Expression of the PRKCA Gene and Overview of the Gene Region

(A) RT-PCR analysis of expression of the PRKCA gene in isolated human cells.

(B) Relative levels of the PRKCA gene expression in CD4⁻ blood mononuclear cells in individuals with one (n[controls] = 4, n[MS] = 3) or two copies (n[controls] = 4, n[MS] = 5) of the “risk” MS haplotype. Ct(PRKCA) values are normalized against mean of Ct(HMBS) and Ct(β-actin) and are shown on the y-axis and the number of putative disease haplotypes (rs887797–rs1010544: C-A) in the x-axis. (Ct = number of amplification cycles required to reach the selected signal threshold, thus higher Ct values mean lower relative expression levels). Expression in MS cases is shown with black diamonds and in healthy controls with white squares (average ± SD are given for all individuals as horizontal lines).

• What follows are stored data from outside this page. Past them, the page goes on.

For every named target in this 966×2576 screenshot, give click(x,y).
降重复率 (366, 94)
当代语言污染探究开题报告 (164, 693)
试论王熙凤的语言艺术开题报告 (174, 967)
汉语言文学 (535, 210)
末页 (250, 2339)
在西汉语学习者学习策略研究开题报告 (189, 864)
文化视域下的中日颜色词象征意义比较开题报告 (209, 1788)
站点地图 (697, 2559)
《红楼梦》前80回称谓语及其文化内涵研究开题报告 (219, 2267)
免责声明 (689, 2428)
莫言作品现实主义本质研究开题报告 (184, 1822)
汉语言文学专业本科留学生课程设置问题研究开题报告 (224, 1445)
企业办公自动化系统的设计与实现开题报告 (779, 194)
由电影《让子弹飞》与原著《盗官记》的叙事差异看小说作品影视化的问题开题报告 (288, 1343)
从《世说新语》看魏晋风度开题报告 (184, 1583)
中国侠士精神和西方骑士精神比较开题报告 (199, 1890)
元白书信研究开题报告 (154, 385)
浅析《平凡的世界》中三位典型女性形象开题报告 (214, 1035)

(C) UCSC Human Genome Browser view of the critical region of the PRKCA gene (chr17:61,980,000–62,158,000). The genomic DNA region covered by haplotype blocks 4–7 (in Canadians) and blocks 4–9 (in Finns) is indicated on top. The ruler shows map positions on chromosome 17 (UCSC Genome Browser, April, 2004). Names and positions of the SNPs used in the haplotype analysis are shown above the ruler. The names of the mRNA clones corresponding to the PRKCA gene variants are shown on the left and to the three other mRNA clones beside them in the middle. The spliced and unspliced ESTs, respectively, are shown in the middle of the figure. Conservation between species and the repeat masker are indicated below.